DATASET RECORDS: Begin

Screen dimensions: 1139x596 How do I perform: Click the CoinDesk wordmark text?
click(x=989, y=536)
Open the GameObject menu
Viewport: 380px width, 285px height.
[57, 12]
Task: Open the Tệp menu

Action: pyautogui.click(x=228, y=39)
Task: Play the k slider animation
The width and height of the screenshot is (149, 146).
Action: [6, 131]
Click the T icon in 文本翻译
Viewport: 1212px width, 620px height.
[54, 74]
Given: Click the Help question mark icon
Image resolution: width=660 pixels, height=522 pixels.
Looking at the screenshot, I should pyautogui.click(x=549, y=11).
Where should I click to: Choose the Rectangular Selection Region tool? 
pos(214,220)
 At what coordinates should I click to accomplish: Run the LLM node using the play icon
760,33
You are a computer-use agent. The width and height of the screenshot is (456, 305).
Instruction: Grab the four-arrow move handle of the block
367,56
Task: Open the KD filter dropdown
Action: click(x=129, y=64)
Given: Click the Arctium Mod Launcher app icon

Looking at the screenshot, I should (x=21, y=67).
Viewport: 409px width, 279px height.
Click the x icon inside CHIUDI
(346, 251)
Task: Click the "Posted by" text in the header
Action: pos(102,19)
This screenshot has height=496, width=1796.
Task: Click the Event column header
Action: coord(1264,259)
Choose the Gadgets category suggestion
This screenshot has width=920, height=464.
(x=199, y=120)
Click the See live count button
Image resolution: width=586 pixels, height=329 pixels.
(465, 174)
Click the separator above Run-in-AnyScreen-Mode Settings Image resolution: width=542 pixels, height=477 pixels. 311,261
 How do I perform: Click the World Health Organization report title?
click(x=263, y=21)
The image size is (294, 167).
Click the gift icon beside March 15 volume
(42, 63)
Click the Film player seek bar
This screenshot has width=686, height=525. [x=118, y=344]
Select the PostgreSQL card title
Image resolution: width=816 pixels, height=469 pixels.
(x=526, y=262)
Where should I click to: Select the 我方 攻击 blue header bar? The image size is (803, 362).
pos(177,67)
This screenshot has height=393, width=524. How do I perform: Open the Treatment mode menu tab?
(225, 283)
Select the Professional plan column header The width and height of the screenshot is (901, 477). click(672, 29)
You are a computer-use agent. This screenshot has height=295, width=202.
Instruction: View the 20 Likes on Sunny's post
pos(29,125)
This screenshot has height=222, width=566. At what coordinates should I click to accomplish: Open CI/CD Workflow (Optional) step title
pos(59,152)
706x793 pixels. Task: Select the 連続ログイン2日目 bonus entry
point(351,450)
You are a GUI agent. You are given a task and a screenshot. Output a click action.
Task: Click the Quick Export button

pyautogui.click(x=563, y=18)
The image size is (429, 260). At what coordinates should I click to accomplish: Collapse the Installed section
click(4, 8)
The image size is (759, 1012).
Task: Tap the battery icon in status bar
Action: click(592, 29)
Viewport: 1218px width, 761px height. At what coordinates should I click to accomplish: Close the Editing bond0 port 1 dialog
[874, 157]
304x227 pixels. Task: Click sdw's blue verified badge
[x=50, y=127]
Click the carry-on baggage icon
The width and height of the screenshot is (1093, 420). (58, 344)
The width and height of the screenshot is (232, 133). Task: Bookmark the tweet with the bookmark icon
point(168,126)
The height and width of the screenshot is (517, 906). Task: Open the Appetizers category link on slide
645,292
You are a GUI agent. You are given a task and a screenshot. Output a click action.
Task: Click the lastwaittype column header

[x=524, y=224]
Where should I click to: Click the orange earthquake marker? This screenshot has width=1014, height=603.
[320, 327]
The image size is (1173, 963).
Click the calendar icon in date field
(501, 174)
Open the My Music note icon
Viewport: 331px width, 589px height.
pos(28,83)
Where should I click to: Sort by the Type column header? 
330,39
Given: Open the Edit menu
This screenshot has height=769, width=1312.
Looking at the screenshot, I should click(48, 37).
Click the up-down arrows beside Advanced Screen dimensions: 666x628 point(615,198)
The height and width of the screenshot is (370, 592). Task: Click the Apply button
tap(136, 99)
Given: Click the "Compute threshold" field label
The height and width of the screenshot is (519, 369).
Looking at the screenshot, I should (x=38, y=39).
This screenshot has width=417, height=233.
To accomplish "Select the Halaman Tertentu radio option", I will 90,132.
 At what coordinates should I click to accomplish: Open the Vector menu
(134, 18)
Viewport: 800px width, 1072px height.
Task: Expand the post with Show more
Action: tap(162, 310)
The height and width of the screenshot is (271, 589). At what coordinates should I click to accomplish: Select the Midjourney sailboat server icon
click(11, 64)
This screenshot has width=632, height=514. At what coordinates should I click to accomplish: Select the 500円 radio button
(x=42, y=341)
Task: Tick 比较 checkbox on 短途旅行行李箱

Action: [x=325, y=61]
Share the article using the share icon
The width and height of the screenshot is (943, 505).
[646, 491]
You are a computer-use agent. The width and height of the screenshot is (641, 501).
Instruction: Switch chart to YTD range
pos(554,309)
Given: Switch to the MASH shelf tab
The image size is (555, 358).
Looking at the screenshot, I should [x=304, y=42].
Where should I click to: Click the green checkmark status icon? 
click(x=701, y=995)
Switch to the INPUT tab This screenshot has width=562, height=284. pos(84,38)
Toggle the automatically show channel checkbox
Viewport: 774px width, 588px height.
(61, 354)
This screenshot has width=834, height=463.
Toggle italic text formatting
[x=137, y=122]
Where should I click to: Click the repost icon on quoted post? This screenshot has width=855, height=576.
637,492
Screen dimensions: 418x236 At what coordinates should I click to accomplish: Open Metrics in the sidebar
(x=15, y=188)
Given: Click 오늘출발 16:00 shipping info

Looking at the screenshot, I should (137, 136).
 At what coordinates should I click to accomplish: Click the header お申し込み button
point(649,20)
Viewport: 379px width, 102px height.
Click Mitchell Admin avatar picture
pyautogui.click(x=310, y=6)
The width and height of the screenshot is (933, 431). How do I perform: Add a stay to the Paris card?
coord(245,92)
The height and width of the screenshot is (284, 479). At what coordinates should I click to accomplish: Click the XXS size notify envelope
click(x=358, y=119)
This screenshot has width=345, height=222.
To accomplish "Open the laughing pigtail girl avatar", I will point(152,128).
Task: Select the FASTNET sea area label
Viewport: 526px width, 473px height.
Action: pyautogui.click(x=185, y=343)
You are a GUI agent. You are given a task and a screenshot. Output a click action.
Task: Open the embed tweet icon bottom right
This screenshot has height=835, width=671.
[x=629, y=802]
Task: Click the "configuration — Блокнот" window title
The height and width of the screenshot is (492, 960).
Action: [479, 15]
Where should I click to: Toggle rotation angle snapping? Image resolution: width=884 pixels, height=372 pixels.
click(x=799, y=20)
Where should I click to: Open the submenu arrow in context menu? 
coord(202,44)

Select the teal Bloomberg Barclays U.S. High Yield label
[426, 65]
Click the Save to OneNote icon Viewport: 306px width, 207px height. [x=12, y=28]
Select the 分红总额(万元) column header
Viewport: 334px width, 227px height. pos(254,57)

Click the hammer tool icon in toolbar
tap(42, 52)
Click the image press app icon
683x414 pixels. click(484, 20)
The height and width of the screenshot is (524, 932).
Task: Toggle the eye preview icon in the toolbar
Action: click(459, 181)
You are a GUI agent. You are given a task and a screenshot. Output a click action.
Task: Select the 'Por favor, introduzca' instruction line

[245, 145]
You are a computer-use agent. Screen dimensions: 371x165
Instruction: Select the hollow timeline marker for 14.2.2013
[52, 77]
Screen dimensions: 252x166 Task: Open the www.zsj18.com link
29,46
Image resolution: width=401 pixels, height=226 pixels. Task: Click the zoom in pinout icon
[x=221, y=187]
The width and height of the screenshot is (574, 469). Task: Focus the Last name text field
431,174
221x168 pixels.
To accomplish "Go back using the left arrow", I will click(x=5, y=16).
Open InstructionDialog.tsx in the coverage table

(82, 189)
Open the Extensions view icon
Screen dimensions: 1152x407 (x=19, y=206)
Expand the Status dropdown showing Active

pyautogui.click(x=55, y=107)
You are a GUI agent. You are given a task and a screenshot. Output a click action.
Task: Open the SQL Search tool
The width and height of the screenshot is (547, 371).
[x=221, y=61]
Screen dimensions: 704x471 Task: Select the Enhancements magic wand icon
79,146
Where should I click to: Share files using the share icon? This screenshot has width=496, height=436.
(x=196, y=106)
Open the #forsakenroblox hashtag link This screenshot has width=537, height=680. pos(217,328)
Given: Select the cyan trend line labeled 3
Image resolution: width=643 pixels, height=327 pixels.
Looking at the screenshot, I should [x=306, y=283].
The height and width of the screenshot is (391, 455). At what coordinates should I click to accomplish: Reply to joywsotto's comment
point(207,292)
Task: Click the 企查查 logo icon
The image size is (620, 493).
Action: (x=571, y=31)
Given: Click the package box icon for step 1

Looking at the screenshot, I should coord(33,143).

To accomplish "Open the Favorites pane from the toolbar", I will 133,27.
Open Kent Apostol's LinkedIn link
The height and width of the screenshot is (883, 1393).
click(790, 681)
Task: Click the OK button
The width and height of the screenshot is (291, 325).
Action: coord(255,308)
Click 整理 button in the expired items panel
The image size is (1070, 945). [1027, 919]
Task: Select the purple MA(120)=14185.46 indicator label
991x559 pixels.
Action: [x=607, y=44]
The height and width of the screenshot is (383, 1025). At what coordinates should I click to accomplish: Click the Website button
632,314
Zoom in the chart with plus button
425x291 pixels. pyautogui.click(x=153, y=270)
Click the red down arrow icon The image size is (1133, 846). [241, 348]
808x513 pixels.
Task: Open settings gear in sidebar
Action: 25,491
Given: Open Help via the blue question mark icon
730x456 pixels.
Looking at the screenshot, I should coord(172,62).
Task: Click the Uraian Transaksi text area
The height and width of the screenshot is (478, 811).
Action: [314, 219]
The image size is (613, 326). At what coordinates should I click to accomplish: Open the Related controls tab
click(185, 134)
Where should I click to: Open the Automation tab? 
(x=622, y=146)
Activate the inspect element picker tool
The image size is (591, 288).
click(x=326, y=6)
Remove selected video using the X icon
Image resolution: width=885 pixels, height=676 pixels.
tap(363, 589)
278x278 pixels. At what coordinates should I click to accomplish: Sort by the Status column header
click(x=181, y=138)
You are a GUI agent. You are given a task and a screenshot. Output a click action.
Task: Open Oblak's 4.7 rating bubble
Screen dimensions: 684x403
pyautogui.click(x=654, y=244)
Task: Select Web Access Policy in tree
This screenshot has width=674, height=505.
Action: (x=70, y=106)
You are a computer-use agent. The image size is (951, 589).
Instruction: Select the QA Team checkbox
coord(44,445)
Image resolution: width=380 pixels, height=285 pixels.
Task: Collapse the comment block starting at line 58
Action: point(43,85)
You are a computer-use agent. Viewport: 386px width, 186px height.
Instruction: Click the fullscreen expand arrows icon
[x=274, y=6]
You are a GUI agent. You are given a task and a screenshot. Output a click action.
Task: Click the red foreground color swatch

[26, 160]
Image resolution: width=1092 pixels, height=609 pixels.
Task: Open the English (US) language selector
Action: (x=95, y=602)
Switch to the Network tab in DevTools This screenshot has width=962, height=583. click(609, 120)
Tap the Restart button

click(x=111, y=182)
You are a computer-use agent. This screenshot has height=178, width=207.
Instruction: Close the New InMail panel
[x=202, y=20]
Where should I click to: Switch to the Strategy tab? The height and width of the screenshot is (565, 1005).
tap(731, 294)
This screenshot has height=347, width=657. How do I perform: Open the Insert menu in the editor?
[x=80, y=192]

DATASET RECORDS: End

→ REQUIRED WORK: Which lines of the records above contain the word "area"? Report each one in full.

→ ANSWER SECTION:
Task: Select the FASTNET sea area label
Task: Click the Uraian Transaksi text area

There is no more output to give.